- [WHAT TO PRODUCE]
In the listing below, print exactly the lines between the line holding "[Otwórz opcje dostępności] (25, 2520)" and the line holding "8 [tab] (175, 409)", inclusive, and no more.

- [GIVEN RECORDS]
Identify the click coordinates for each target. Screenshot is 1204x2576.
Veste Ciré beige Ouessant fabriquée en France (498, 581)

==

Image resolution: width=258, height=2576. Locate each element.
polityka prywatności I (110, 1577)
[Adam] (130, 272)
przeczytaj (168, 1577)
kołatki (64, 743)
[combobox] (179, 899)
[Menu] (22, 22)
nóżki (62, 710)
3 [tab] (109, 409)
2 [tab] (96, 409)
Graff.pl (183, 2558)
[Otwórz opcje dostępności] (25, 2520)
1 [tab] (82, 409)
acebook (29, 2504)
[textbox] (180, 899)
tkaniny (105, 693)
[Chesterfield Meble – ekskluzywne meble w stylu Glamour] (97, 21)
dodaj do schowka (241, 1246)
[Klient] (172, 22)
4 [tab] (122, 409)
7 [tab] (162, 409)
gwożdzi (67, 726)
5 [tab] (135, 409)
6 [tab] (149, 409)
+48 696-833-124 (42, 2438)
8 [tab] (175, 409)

--

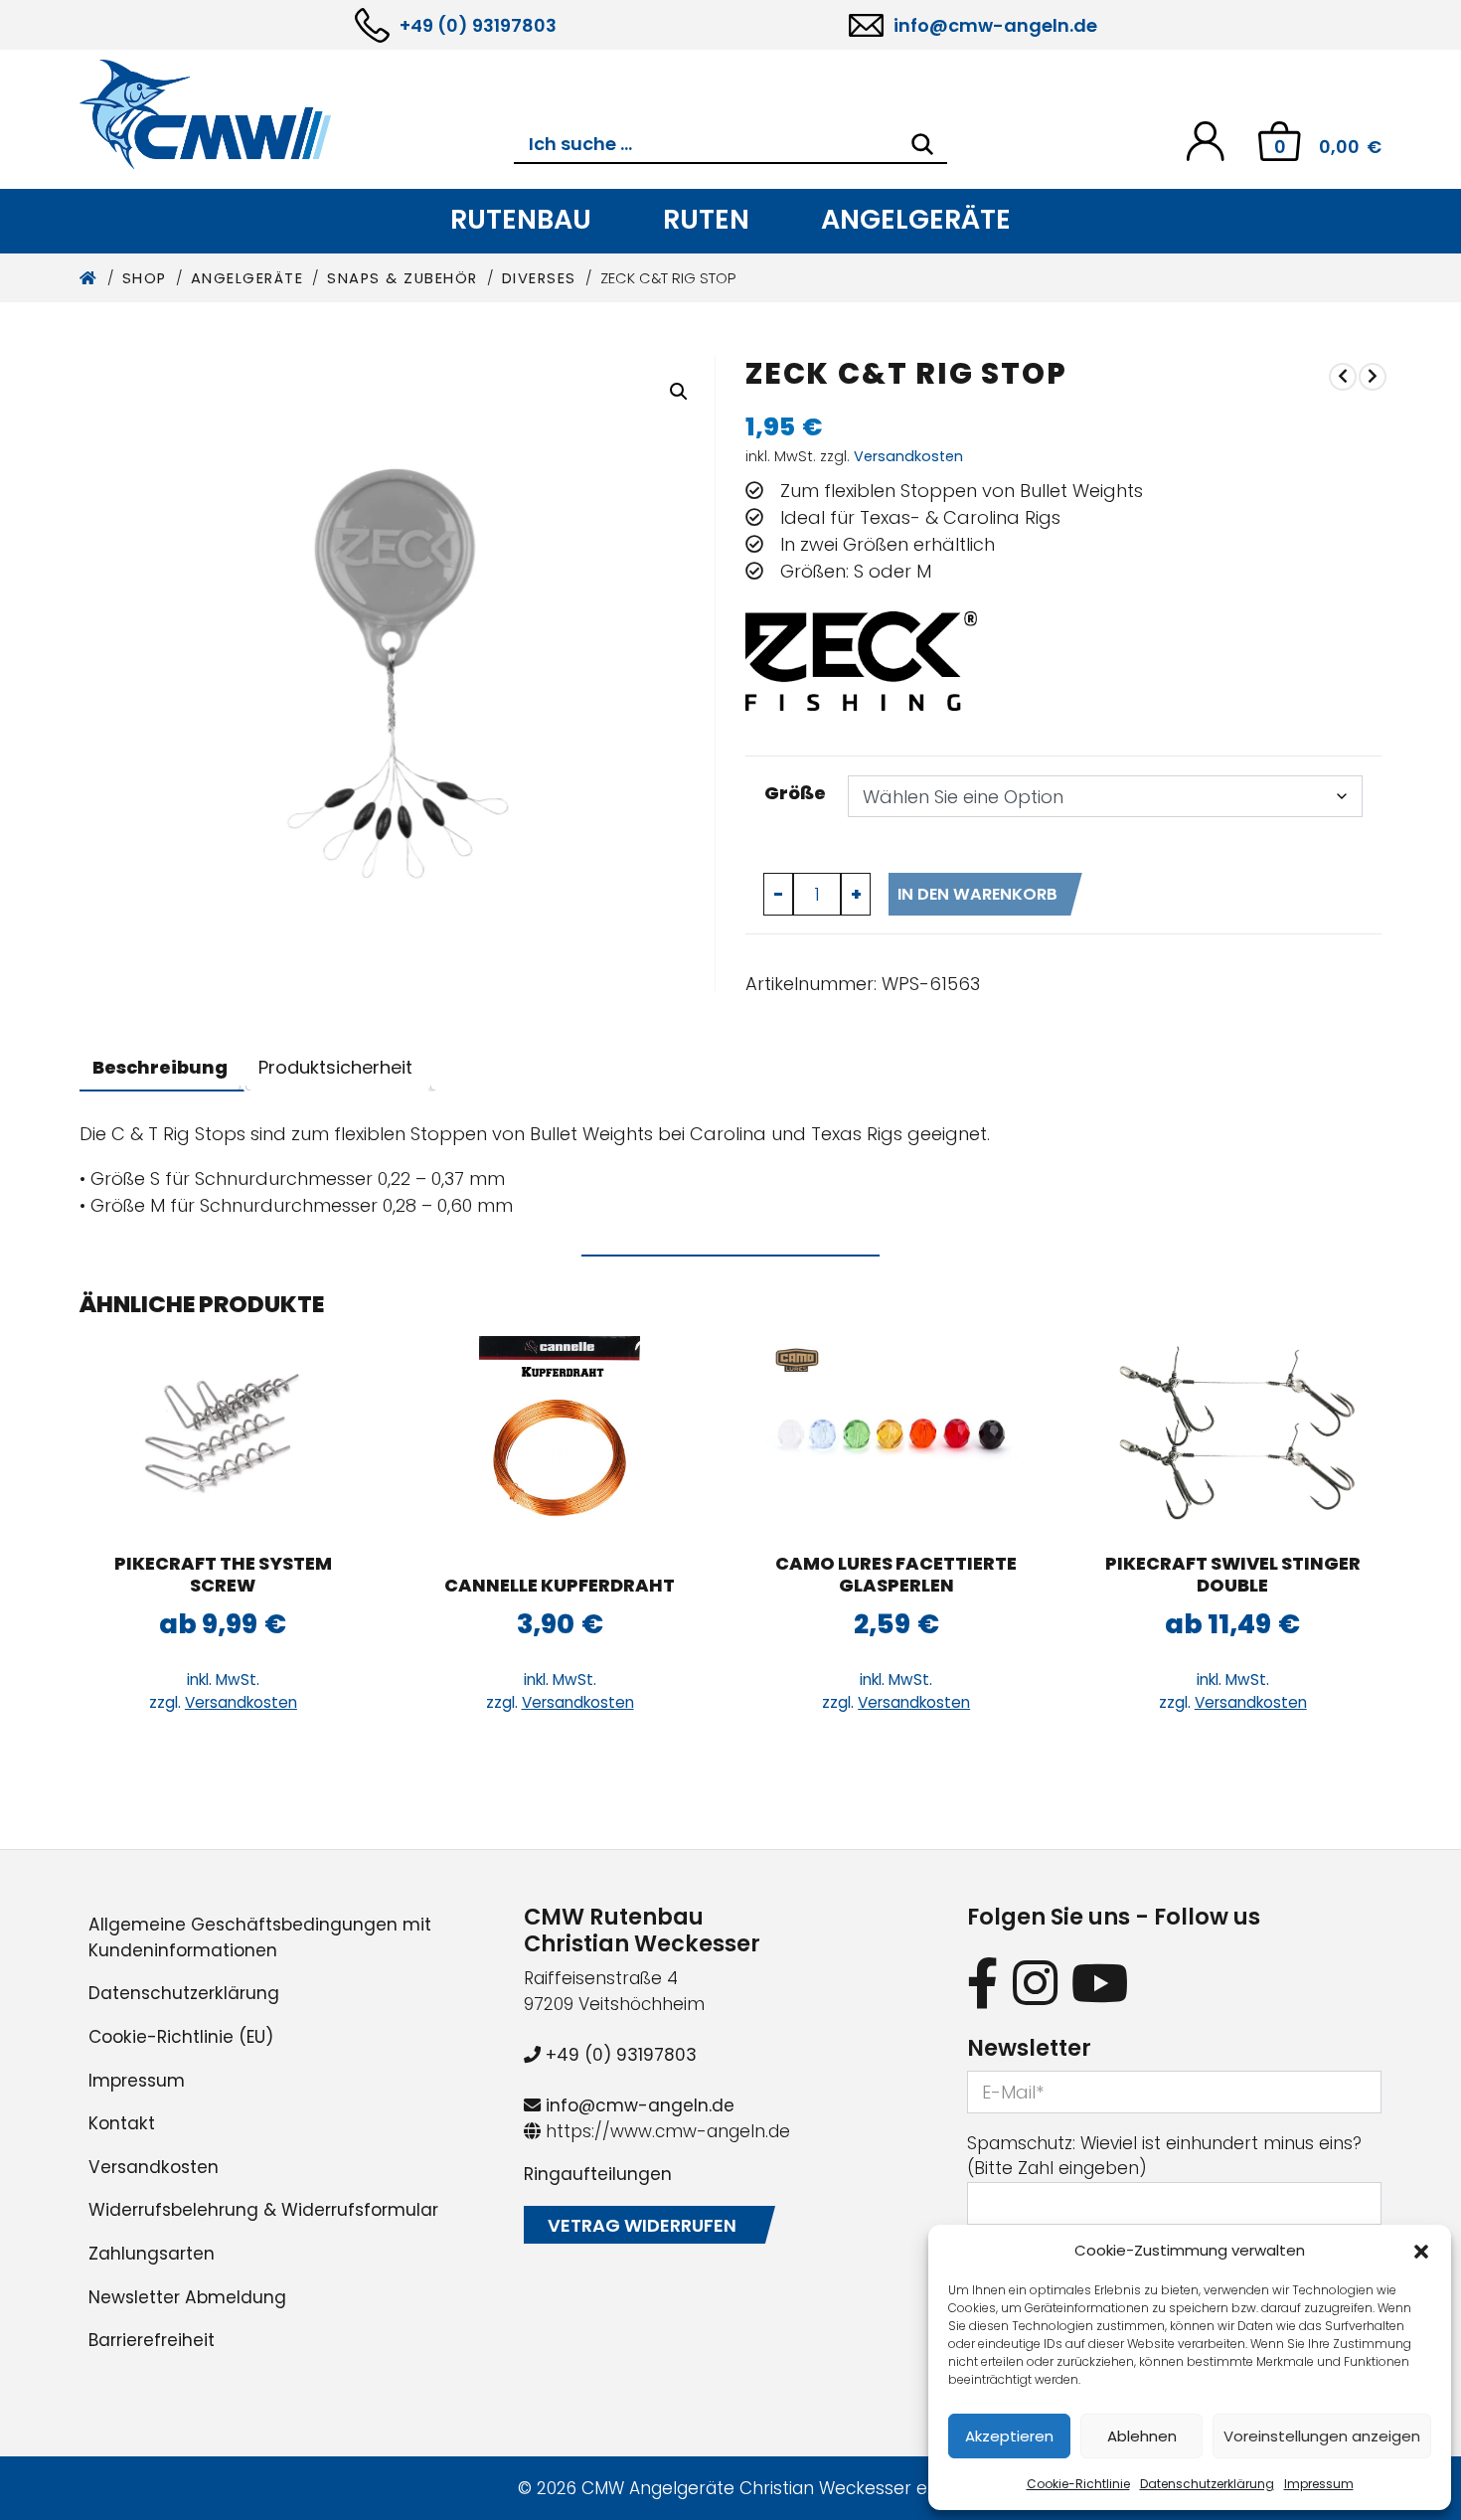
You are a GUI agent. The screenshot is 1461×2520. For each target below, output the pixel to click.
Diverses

- [TASK RESPONSE]
[Otwórz opcje dostępności] (25, 2520)
1 [tab] (82, 409)
acebook (29, 2504)
[textbox] (180, 899)
tkaniny (105, 693)
[Chesterfield Meble – ekskluzywne meble w stylu Glamour] (97, 21)
dodaj do schowka (241, 1246)
[Klient] (172, 22)
4 [tab] (122, 409)
7 [tab] (162, 409)
gwożdzi (67, 726)
5 [tab] (135, 409)
6 [tab] (149, 409)
+48 696-833-124 (42, 2438)
8 [tab] (175, 409)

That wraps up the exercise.